La CFDT s’indigne du procédé : c’est la première fois qu’on remet en cause le principe d’un financement exclusif et affecté à la Sécurité sociale. Certes elle n’a jamais été totalement autonome ; certes la tutelle de l’État s’est renforcée. Mais :
- son financement continue de reposer sur des ressources affectées ;
- les LFSS prévoient les recettes et des objectifs de dépenses (contrairement aux lois de finances qui fixent des plafonds de dépenses) ;
- la dette de la Sécurité sociale est remboursée par les assurés sociaux (Caisse d’amortissement de la dette sociale Cades) et non par l’État.

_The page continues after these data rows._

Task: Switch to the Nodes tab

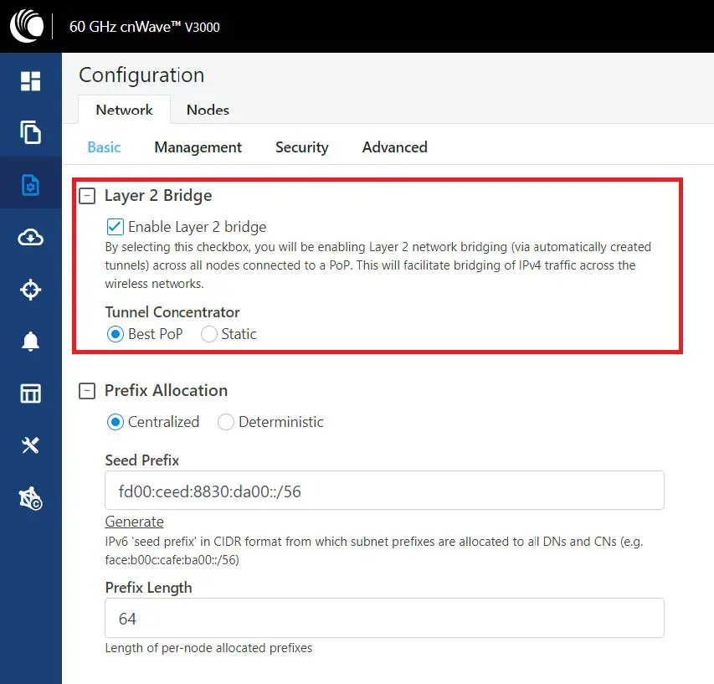Action: [x=208, y=111]
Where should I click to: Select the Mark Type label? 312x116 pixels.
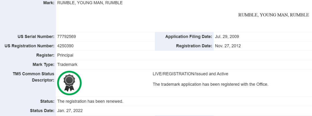coord(43,65)
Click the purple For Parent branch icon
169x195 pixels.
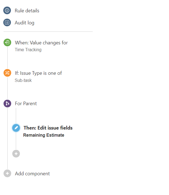[7, 104]
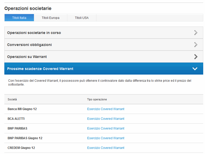Viewport: 205px width, 154px height.
Task: Click chevron arrow on Conversioni obbligazioni row
Action: point(196,45)
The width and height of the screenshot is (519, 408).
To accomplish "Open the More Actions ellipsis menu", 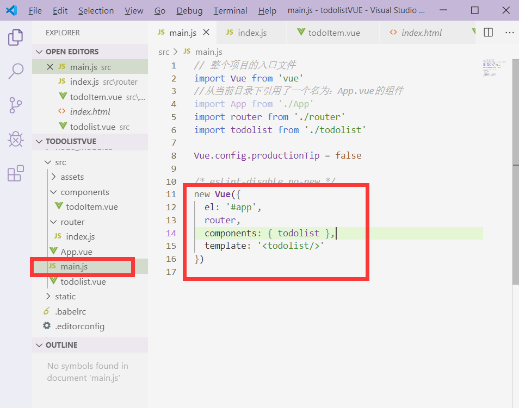I will 509,32.
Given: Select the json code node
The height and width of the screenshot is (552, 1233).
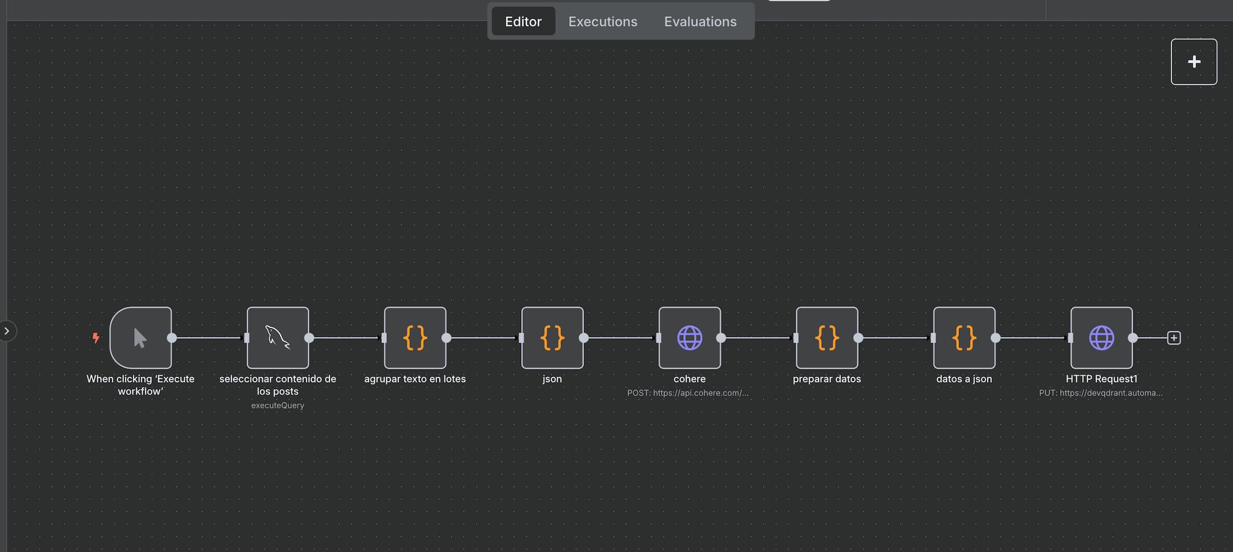Looking at the screenshot, I should [x=552, y=338].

Et depuis la loi Veil de 1994, l’État a l’obligation de compenser les exonérations !
Pour la CFDT, si la Sécurité sociale doit produire des excédents, les partenaires sociaux doivent être associés à leur affectation… les idées ne manquent pas !

La loi Veil n’est plus

Fin décembre 2018, la LFSS pour 2019 est votée. Le ver est dans le fruit alors même que l’exécutif décide de mesures d’urgence pour faire cesser le mouvement des gilets jaunes. La mesure sur les heures supplémentaires est avancée à janvier 2019 ; un taux intermédiaire de CSG à 6,6 % sur les retraites est créé ; et, in extremis, le gouvernement fait voter un amendement qui réduit le rendement du forfait social sur l’intéressement et la participation. Autant de dispositions non compensées !
La plupart des médias n’auront retenu qu’une chose du PLFSS 2020 : « la Sécu de nouveau dans le rouge ». Pas moins de 5 milliards d’euros, effectivement. Mais faisons les comptes : 1,8 milliard d’euros pour les heures sup, 1,6 milliard d’euros pour le nouveau taux de CSG, 0,6 milliard d’euros pour le forfait social, soit un total de 4 milliards d’euros que l’État soustrait à la Sécurité sociale. Reste 1 milliard d’euros, sur un budget de plus de 500 milliards d’euros, dû à la baisse de croissance en 2019, et à comparer aux 93 milliards d’euros de déficit de l’État !
Faute de pouvoir rapatrier les excédents qu’il prévoyait il y a moins d’un an, le gouvernement s’acharne à recréer de toutes pièces un déficit de la Sécurité sociale avec un seul objectif : maintenir la pression pour réduire encore et toujours les dépenses de protection sociale. C’est un déficit fabriqué de toutes pièces.
La CFDT n’est pas la seule à s’indigner. Avec la plupart des organisations syndicales, la Mutualité française et plusieurs grandes associations, elle a exigé du Premier ministre qu’il revienne sur sa décision. Sans succès jusqu’ici.

Philippe Le Clézio

Lettre ouverte au Premier ministre

« Fédérations nationales de la protection sociale et de la santé, organisations syndicales représentantes des assurés sociaux et associations d’usagers, nous en appelons aujourd’hui solennellement au retour à la compensation intégrale. »
« Nous tenons aussi à rappeler collectivement notre attachement à l’autonomie du budget de la Sécurité sociale. »
Source : Extrait de la lettre au Premier ministre d’octobre 2019.